Using only the entries below, output the lines starting at the one containing "Given: Click the purple dash in left margin" and ending at the one containing "Click line number 4 in editor gutter", exactly and inclusive of both, omitting the pictures.

*Data to examine*:
[Start of section]

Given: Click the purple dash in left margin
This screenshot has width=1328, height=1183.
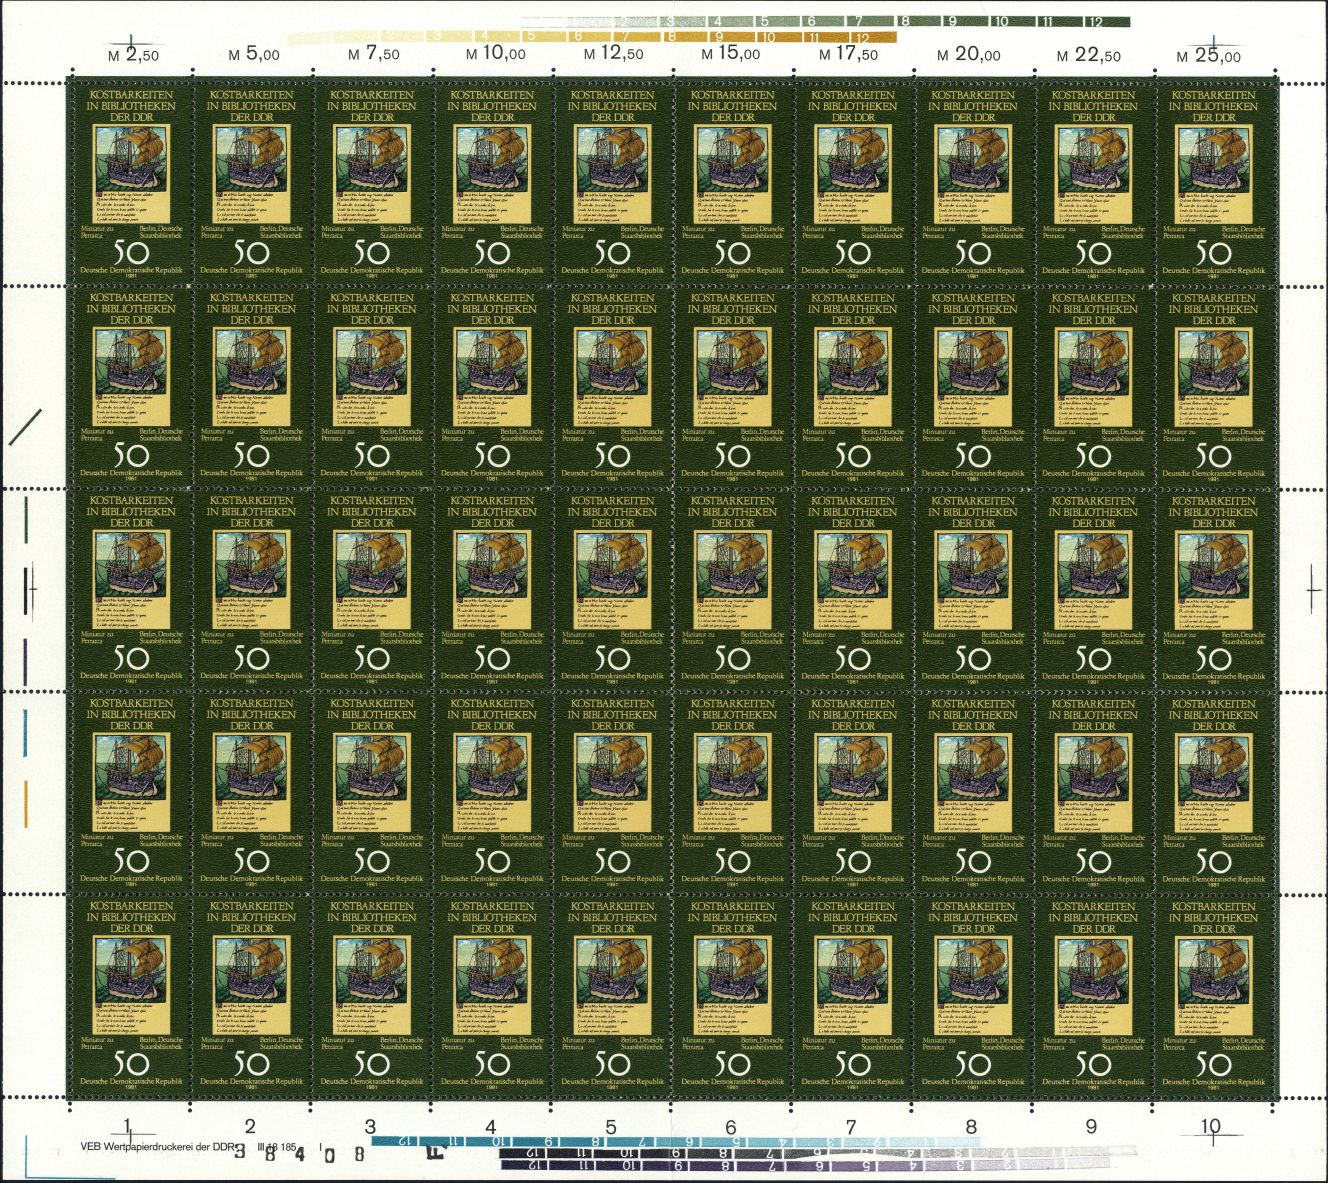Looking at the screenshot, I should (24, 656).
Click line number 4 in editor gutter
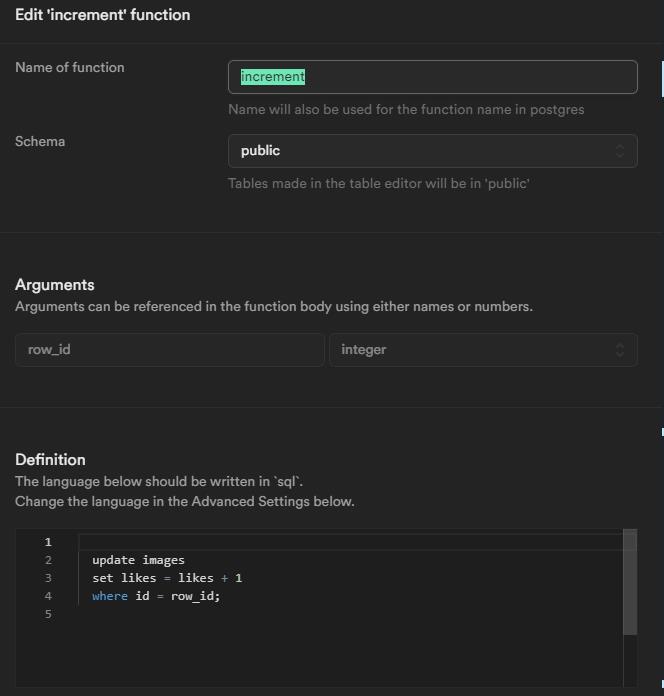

[End of section]
[Start of section]

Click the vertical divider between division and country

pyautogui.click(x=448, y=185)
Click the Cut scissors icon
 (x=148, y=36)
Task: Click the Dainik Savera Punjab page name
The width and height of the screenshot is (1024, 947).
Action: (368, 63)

[End of section]
[Start of section]

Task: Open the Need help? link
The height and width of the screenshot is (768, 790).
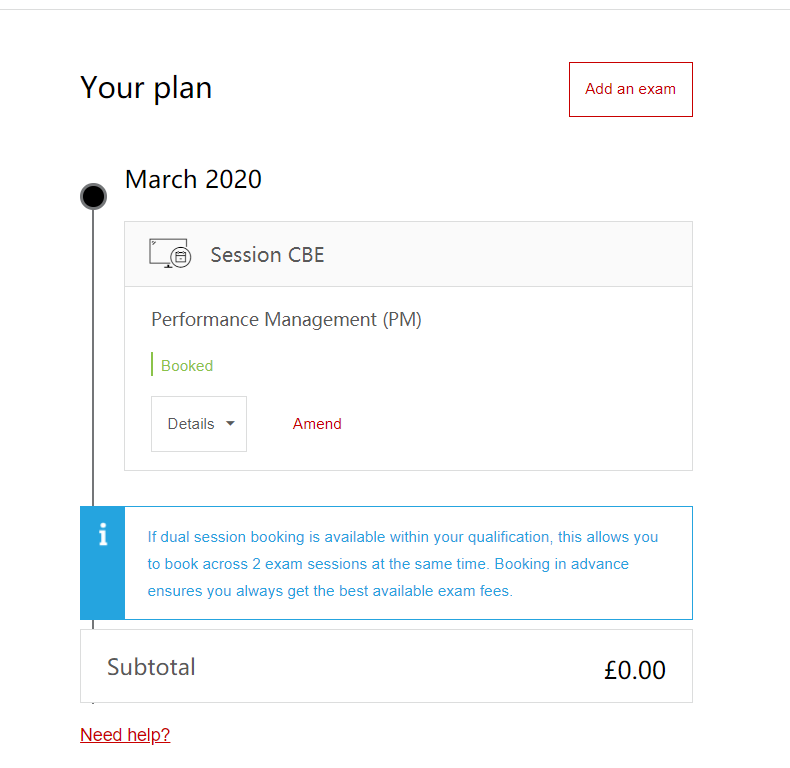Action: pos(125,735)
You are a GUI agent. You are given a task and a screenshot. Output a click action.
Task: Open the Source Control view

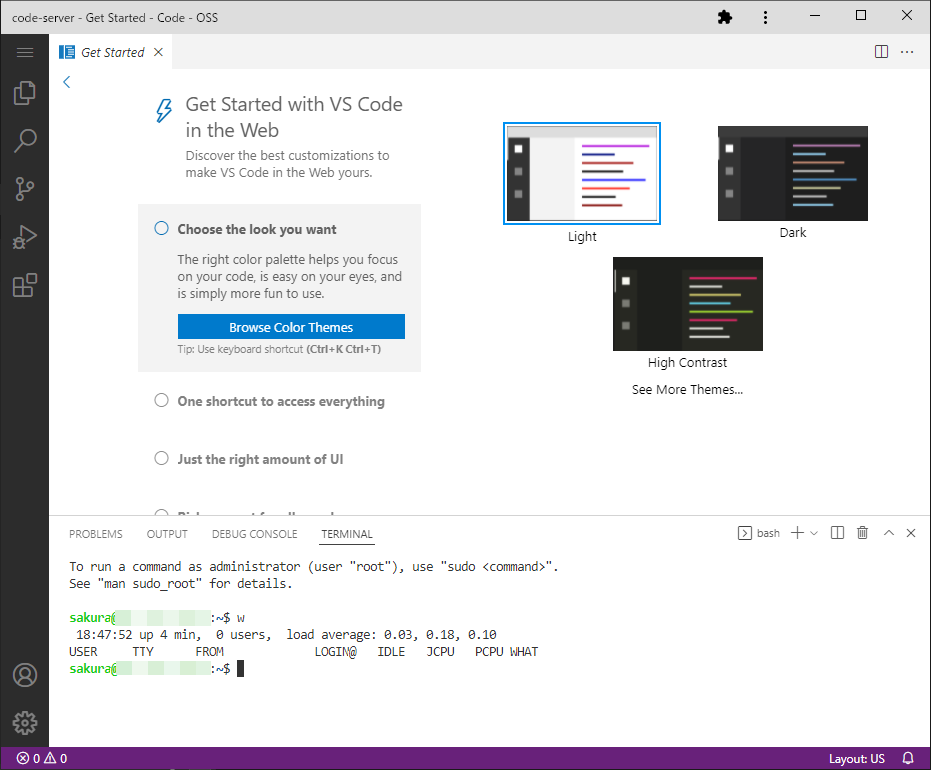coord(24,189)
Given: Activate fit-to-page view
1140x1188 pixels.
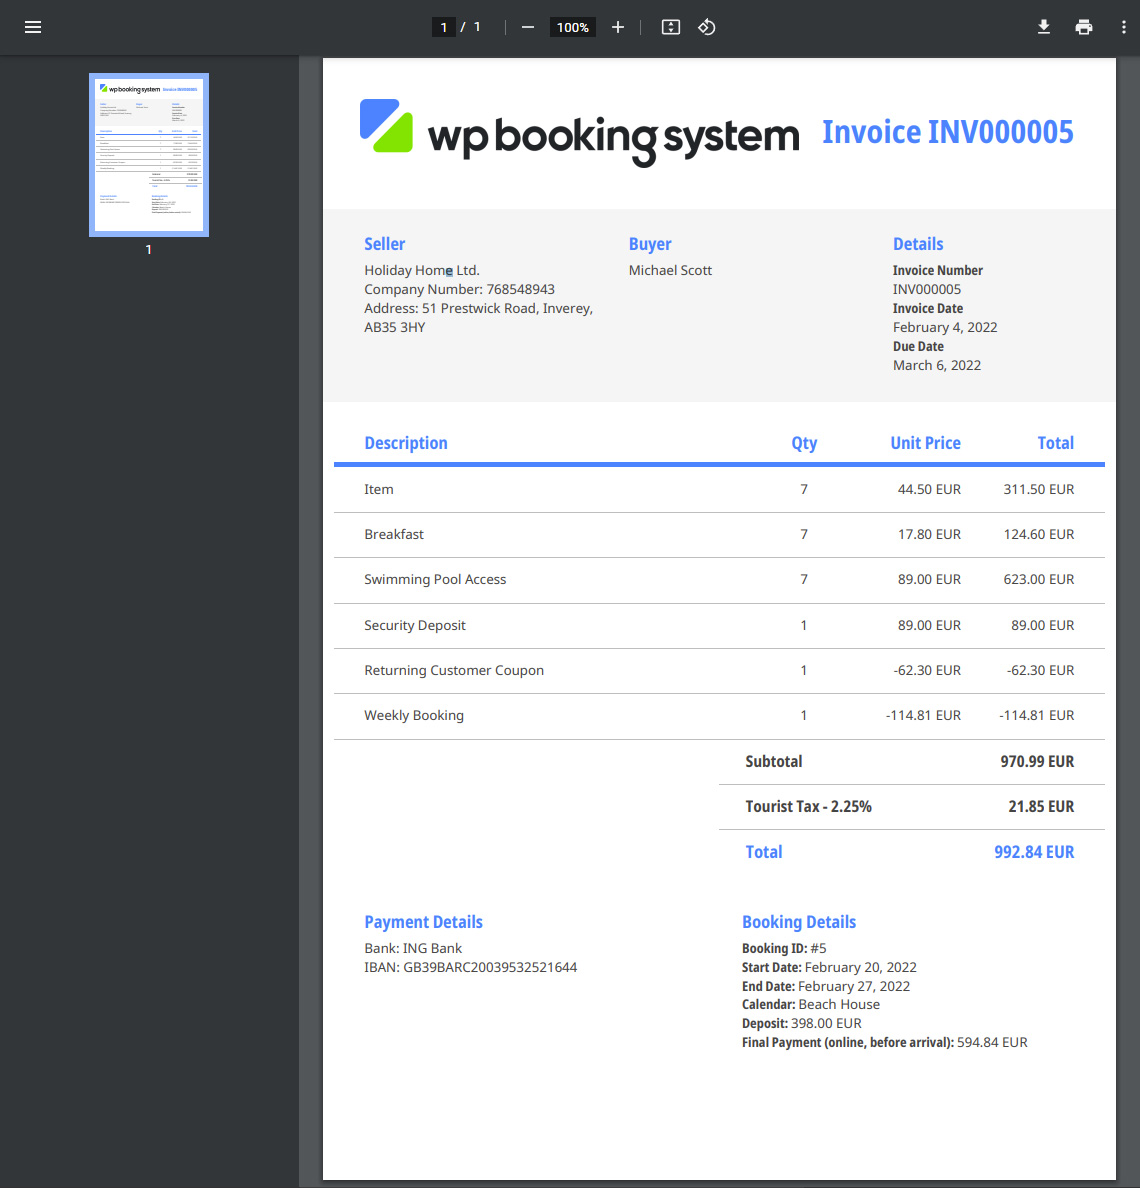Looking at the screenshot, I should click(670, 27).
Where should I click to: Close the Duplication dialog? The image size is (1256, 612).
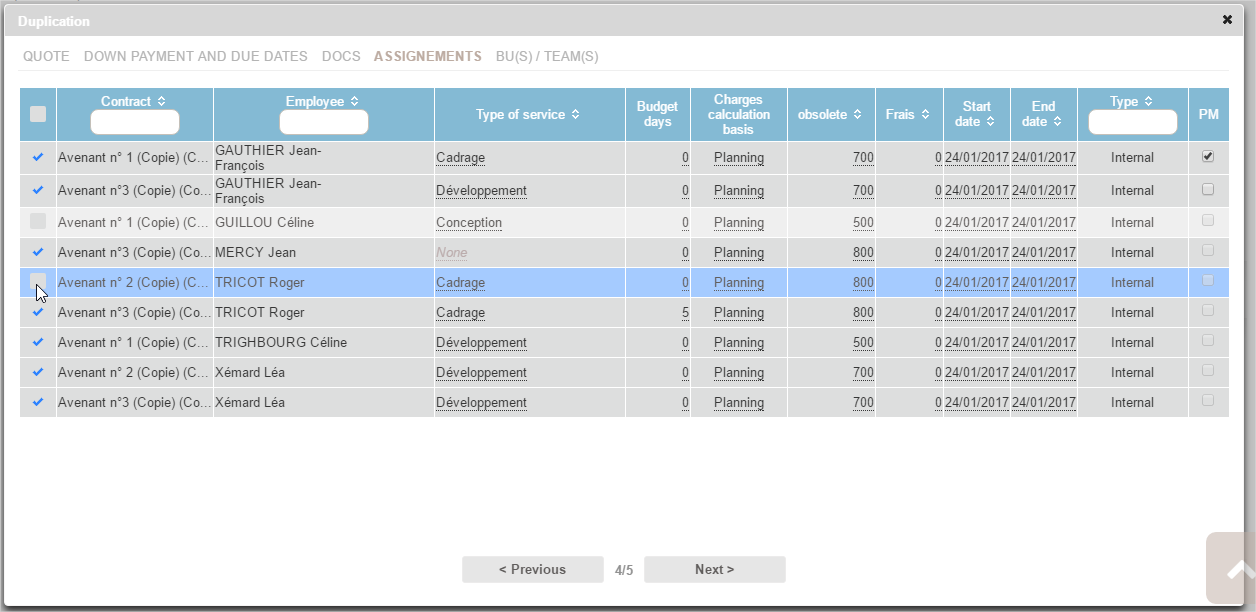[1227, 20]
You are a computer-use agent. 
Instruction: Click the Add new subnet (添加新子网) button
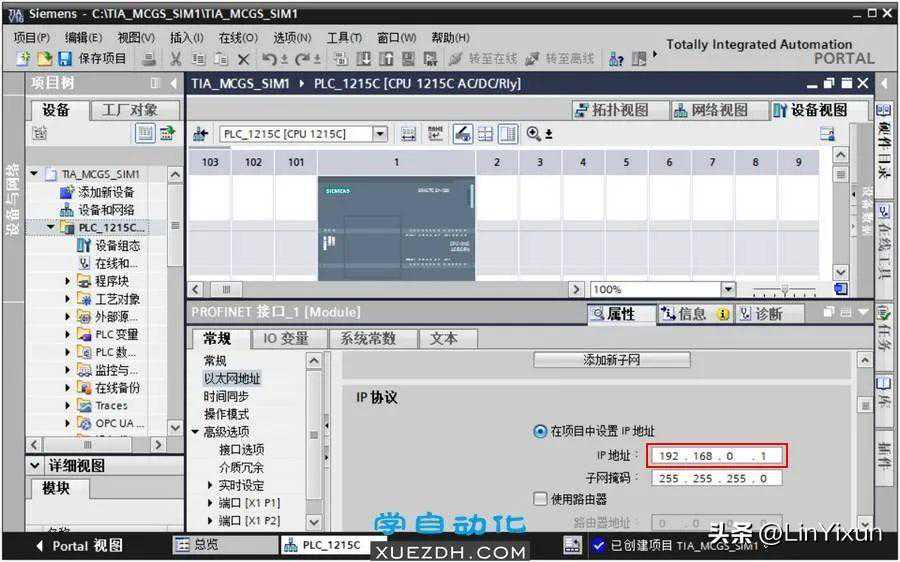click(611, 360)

[End of section]

*Exercise result*:
Given: Click the purple dash in left margin
This screenshot has width=1328, height=1183.
Looking at the screenshot, I should (24, 656).
Click line number 4 in editor gutter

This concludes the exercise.